Extensor Pollicis Brevis Subcompartment Characteristics in the 1st Dorsal Extensor Compartment: An Anatomic and Radiographic Study
Brittany J. Behar, MD, Emma Dahmus, BS, Logan Carr, MD, John Ingraham, MD.
Penn State Hershey Medical Center, Hershey, PA, USA.
PURPOSE: We aim to characterize the 1st dorsal compartment anatomy and examine radiographic correlation with the presence of EPB subsheath.

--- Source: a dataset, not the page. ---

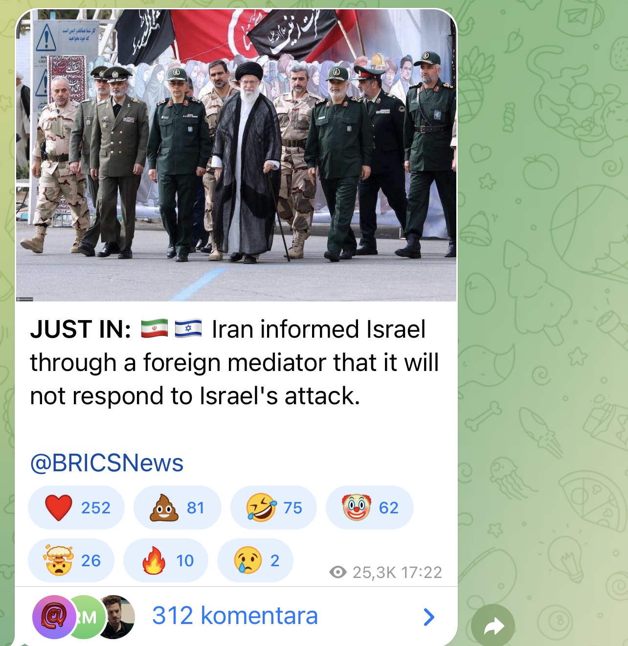The width and height of the screenshot is (628, 646).
Task: Choose the crying face reaction
Action: click(255, 560)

METHODS: First, freshly-preserved cadaveric arms were dissected and data including the presence or absence of EPB subsheath were noted. Standard wrist x-rays were obtained. Then a retrospective review of DeQuervain’s patients with 1st dorsal compartment releases was completed. Those with notation of the presence or absence of a subsheath and preoperative x-rays were included. Radiologists reviewed x-rays for an osseous ridge comparing them to cadaveric specimen standards.

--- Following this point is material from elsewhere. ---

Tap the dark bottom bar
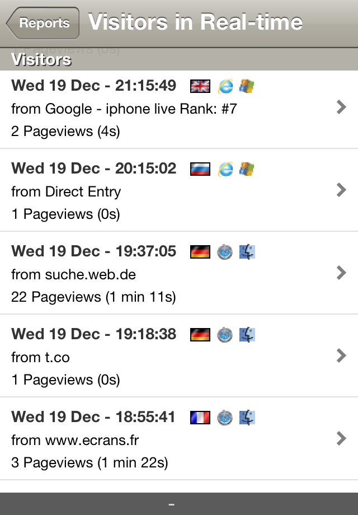 pos(179,504)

RESULTS: Nine of the 10 arms were male. The APL tendon had a mean of 3.3 ± 1.3 slips. The EPB tendon had one slip in all specimens. Seven compartments (70%) had an identifiable EPB subcompartment and four (57%) were thick. An osseous ridge was seen in 2 specimens, both with a thick subcompartment. The two arms with osseous ridges revealed radiopaque ridges on x-ray. Radiologists’ x-ray reviews revealed an osseous ridge in 58.9% of reads. Interrater reliability using Fleiss’ kappa was 0.33 ± 0.05. Presence or absence of EPB subsheath correlated with presence or absence of an osseous ridge in 48% of radiologists’ reads.
CONCLUSION: Most EPB subcompartments were thick and well-defined which may contribute to non-operative failures. Preoperative radiographs can help screen patients for early referral for ultrasound guided injection or surgical intervention in refractory cases.cases.